Published: 14.05.2021 | Edited: 14.05.2021 | Tags: 100daystooffload

How many bytes does time and weight need?

In my previous article I have explained how to divide the memory into equal parts, so called blocks. I have concluded that to utilize the entire memory, I could divide it into 256 blocks of 16 bytes or maybe even 128 blocks for 32 bytes. Having full 32 bytes seem like the overkill and would probably lead to wasting precious space.

Also, many I2C (Wire) libraries have a fixed limit of 30 bytes per write. I Am currently using and makuna Rtc library and it states this in the source comment. This means, that it is not possible to write full 32 bytes in one go. It is however possible to split it to two writes without a problem. This is not a technical limitation, it just adds more lines into the code. For this reason, I will try to fit the data into 16 bytes, which is still a lot.
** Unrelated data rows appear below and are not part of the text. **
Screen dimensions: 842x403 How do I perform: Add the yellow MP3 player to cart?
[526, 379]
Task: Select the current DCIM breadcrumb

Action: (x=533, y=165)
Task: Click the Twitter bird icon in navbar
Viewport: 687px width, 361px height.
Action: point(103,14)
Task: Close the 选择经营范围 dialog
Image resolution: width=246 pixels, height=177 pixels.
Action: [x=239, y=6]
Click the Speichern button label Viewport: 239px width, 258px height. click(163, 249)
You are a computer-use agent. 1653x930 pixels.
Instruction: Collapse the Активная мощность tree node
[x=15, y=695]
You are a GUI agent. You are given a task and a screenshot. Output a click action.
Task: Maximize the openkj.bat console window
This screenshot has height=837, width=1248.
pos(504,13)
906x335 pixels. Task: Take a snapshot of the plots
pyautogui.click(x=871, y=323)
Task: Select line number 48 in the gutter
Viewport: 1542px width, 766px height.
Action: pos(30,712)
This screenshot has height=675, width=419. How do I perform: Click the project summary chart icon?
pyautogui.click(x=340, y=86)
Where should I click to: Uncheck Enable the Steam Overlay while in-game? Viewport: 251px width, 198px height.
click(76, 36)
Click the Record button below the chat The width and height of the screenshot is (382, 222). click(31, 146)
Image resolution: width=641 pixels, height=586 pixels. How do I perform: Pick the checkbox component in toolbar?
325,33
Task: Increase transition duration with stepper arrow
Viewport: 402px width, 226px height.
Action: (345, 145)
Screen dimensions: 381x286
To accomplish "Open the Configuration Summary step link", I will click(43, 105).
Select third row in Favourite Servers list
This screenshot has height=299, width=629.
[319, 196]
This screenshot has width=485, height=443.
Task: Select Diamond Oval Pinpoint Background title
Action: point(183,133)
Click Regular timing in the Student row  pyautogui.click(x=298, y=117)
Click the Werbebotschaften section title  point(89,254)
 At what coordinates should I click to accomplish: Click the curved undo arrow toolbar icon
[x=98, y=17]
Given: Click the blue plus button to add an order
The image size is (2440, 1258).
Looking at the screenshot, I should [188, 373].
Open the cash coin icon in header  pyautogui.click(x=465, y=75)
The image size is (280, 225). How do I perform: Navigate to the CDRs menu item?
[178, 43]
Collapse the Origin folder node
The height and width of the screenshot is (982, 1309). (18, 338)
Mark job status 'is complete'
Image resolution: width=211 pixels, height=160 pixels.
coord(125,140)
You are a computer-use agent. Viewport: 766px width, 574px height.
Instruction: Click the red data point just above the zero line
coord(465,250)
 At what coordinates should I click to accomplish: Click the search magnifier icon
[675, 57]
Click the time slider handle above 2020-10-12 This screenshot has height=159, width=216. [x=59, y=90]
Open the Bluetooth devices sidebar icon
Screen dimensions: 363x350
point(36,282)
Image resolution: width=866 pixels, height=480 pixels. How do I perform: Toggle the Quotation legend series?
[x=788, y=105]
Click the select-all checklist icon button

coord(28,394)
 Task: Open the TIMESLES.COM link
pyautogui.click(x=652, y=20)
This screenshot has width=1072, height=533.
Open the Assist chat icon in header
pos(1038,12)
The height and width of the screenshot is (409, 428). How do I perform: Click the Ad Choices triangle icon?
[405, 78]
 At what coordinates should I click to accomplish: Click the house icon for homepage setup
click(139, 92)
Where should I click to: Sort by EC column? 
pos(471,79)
Having 16 bytes per block allows me to store least 256 logged entries, meaning either 256 entries every 24 hours or 128 entries twice a day. The initial format for the stored data I have come up looks like this:

1620967937+12345

The data are the following form:

[unix epoch][flipping separator][wight in dekagrams]

This form fits into the 16 bytes. The flipping separator flips its sign every time the entry is overwritten. This is essential, otherwise we would not know which data are the most recent in the circular buffer data structure. I have discussed this topic a few days ago. In reality the data (truncated to just 6 blocks of 16 bytes for illustration) could look like this:

1620967977+10080
1620967987+10090 // the most recent entry
1620967937-10040 // the least recent entry
1620967947-10050
1620967957-10060
1620967967-10070

The data show the entry is created every 10 seconds and the weight is gradually increasing by 10 dekagrams (100 grams). This could work without much problems, but could it be done better?

Possible optimizations

  1. The library uses some strange epoch time, starting at 1st of January 2000. This shaves of a byte, because such epoch time is currently around 674252045. The library provides tools to manipulate such epoch, so sticking with it for now.
  2. Since I am storing an epoch time already, I could find the division between the least and the most recent entry by comparing these times, this could shave off the flipping separator byte. I would not need any separator as all the data are fixed length, separing them simply by an offset.
  3. If the data are stored at the fixed time intervals, the epoch would not be needed at all, since it could be calculated backwards in time. Now it would require just the flipping separator and a weight, as there needs to be at least one way to determine where the head of the circular buffer currently it.
  4. The most importantly, since I am just trying to store integers, they would take much less space than storing them as individual characters. For instance, the epoch would fit into a mere 30 bits and even the full unix epoch currently sits at 31 bits, which are just 4 bytes, down from the 9 or 10 bytes when stored as characters! Similarly, weight could be stored in just two bytes (a maximum of 65535 dekagrams, which is three times over it's range anyway), giving me the required block size of just 4 + 2 bytes, providing a whopping 682 log entries!

Next steps

With 682 possible entries I could decide to either log entries more often, possibly reducing the significance of occasional measurement errors or choose to log additional data, like temperature. DS3132 has an internal thermometer to calibrate it's oscillator frequency and it's value is available to read. This means I could choose to What's more, it can even be very precise, even down to 0.002°C. Quite interesting for a beehive, as this project is measuring the weight of potential honey remotely.

The library however provides the way to store an array of characters or C strings by default, not integers at specified offset. I have to figure out how to use integers natively wit this library easily if I want to continue being lazy, but it should not be hard.

This is a 65th post of #100daystooffload.